Ragazzi fragili
Massimo Recalcati
A proposito della relazione genitori e figli il nostro tempo sembra sostenere due imposture o, se si preferisce, due retoriche pedagogiche egualmente distorte.
La prima è quella delle regole. Esiste una vera e propria industria culturale che produce libri di ogni genere e specie che dovrebbero accompagnare i genitori nel loro dressage disciplinare del figlio. Il volto severo, oscuro e minaccioso della Legge è stato sostituito con quello più moderato e pragmatico delle regole. Una serie per ogni sequenza comportamentale. I manuali di “psicopedagogia” prêt-à-porter nordamericani, ma anche nostrani, ne sono infarciti: come fare per addormentare il proprio bambino, per farlo mangiare, per farlo studiare, per farlo socializzare. Questo nuovo impero della regola si associa solitamente a quello della medicalizzazione sospinta della vita: educare significa normalizzare e se un figlio dimostra di non corrispondere all’ideale positivo della normalità sarà immediatamente consegnato alla presa severa della diagnosi psichiatrica che, non a caso, la versione recente del “Manuale diagnostico e statistico dei disturbi mentali” sembra estendere a ogni livello dell’esperienza non negando a nessuno la sua etichetta (che è sempre una piccola etica, ironizzava Lacan): disturbi dell’appetito, dell’apprendimento, dell’attenzione, del sonno, dell’umore, eccetera. Il mito della regola e quello dell’uso inflattivo dell’etichettamento diagnostico si sostituiscono così al lavoro duro, paziente e incerto dell’educazione.

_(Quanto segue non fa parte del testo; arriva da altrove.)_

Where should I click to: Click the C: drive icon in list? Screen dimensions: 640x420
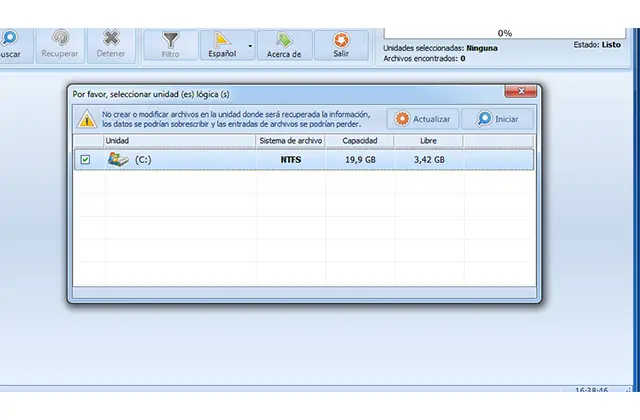click(118, 159)
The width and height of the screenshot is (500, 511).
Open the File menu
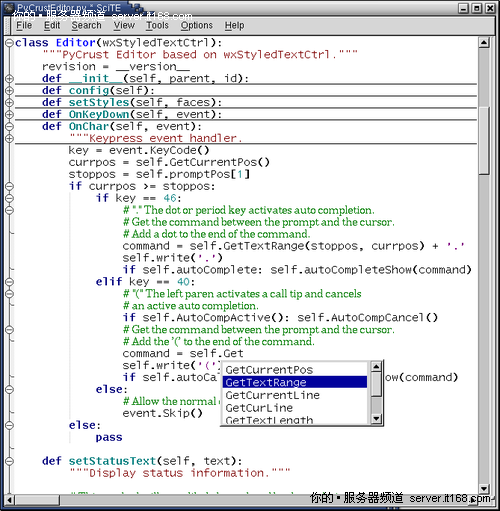pyautogui.click(x=24, y=26)
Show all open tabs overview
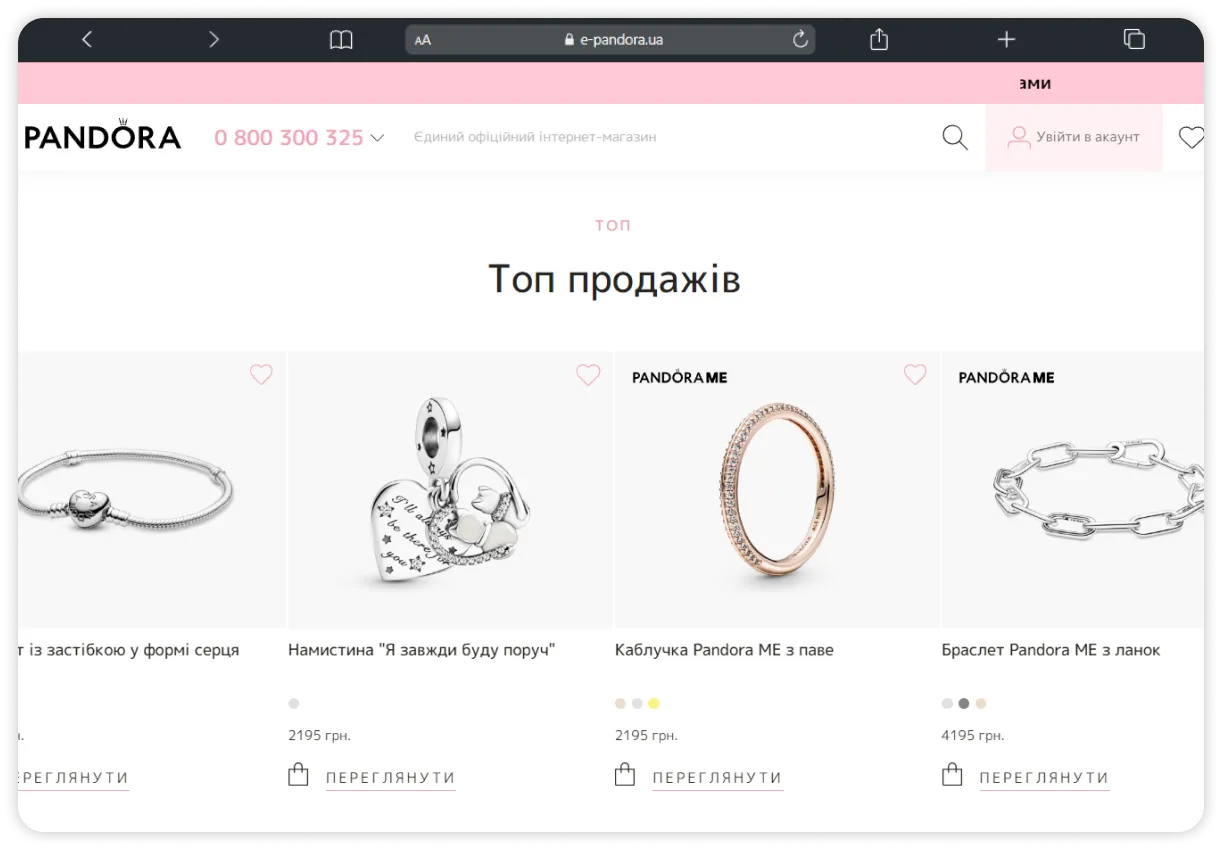This screenshot has height=848, width=1220. 1134,39
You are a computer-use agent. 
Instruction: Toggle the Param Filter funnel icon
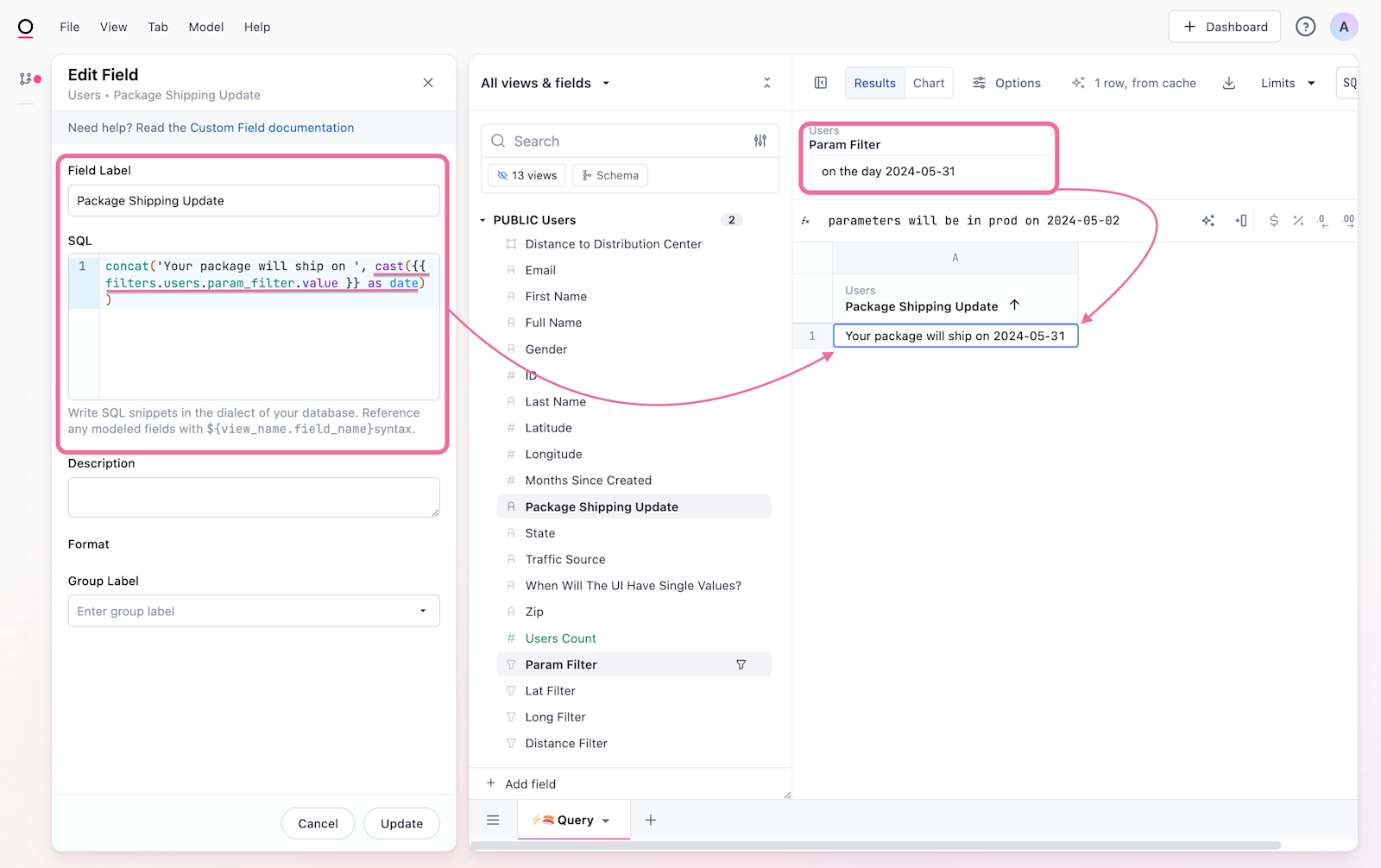click(741, 664)
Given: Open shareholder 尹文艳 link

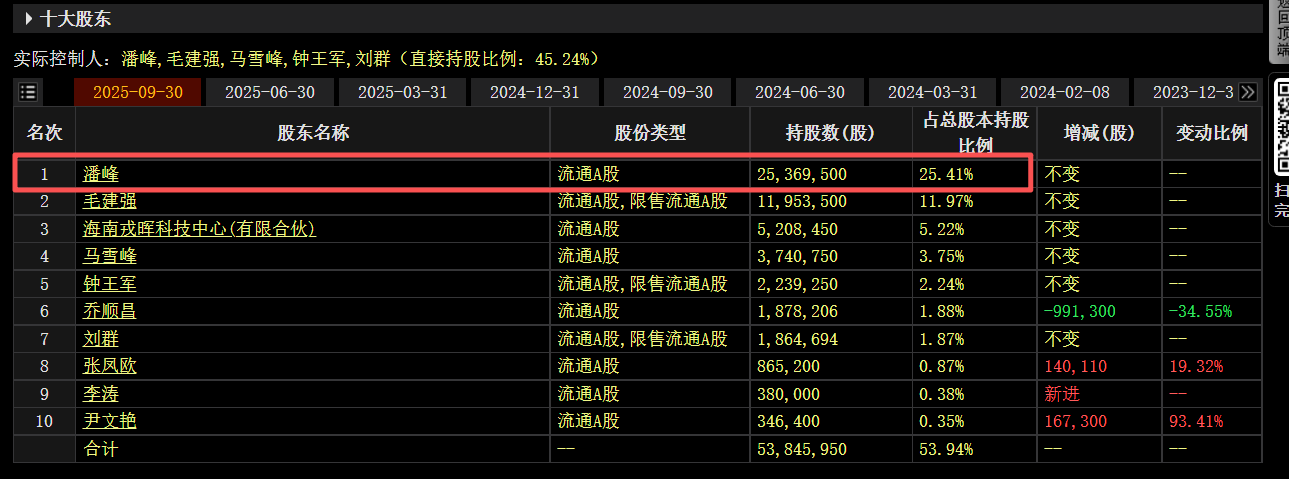Looking at the screenshot, I should tap(110, 421).
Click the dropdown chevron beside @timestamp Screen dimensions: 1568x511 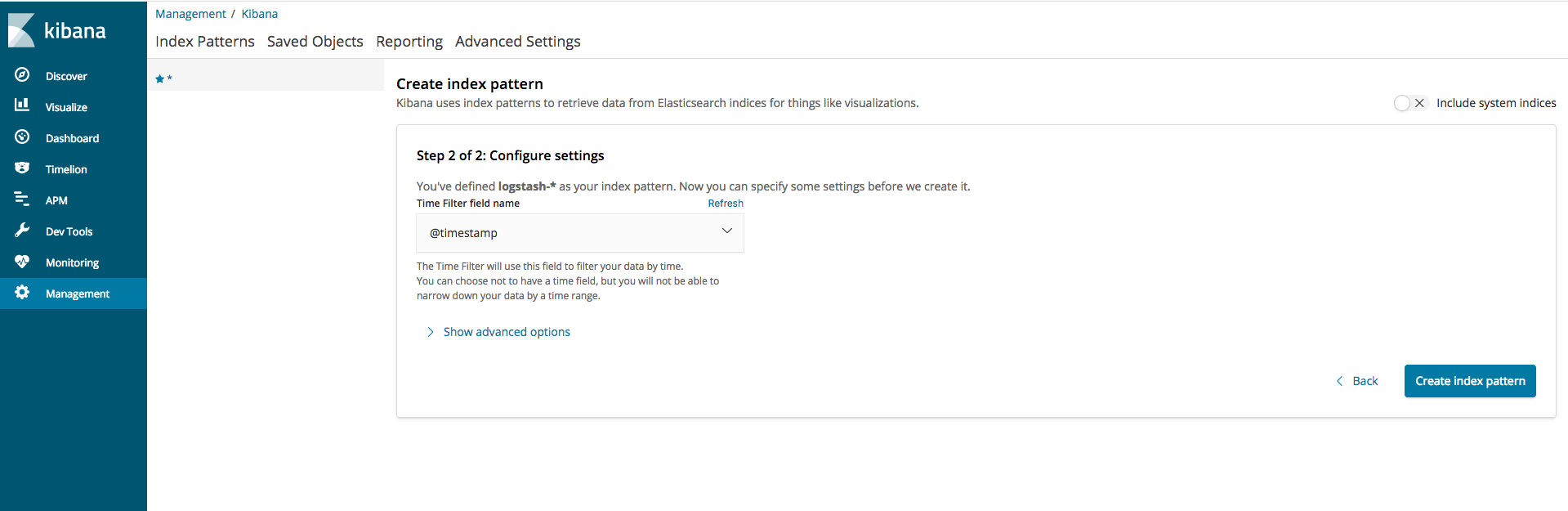coord(726,231)
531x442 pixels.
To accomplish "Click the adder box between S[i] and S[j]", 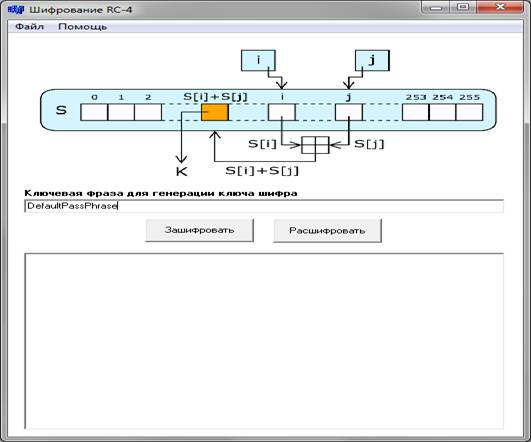I will coord(315,145).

La seconda impostura dominante è quella del dialogo, dell’empatia e della comprensione reciproca tra genitori e figli.
Chi oggi riuscirebbe, senza essere osservato con sospetto, a introdurre il dubbio che forse il dialogo tra genitori e figli è una chimera, una illusione, che dialogare con i propri figli si rivela molto spesso un’attività del tutto inconcludente? Consiglio a questo proposito la lettura attenta di Pastorale americana di Philip Roth dove gli sforzi generosi e inesausti del mitico “svedese” di dialogare con la propria figlia adolescente si rivelano votati fatalmente allo scacco. Chi oggi avrebbe il coraggio di ricordare che più che comprendere i propri figli il vero dono della genitorialità è quello di rispettare il loro segreto, ovvero la particolarità insostituibile, talvolta ai nostri occhi bizzarra e, appunto, del tutto incomprensibile, del loro desiderio? Desiderio che non può che manifestarsi, sé è davvero tale, ovvero se è il desiderio del figlio, come una deviazione anarchica dal “piano della famiglia”, come il giovanissimo Giacomo Leopardi lamentava nella sua accorata lettera al padre Monaldo. Lo sappiamo per esperienza: molto spesso il dialogo coi figli non mira tanto ad ascoltare davvero la parola del figlio, ma a volerlo condurre sulla via che noi riteniamo la più giusta. La responsabilità educativa non può dunque essere ridotta né alla determinazione prescrittiva delle regole (ivi compresa la classificazione del comportamento deviante da tali regole come necessariamente patologico), né al perseguimento della comprensione empatica che spesso significa assimilare la vita del figlio ai progetti dei genitori. La via è assai più stretta e scomoda e nessun manuale potrà dispensarci dalle difficoltà. Questo significa fare spazio alle possibilità della caduta, dello smarrimento e del fallimento.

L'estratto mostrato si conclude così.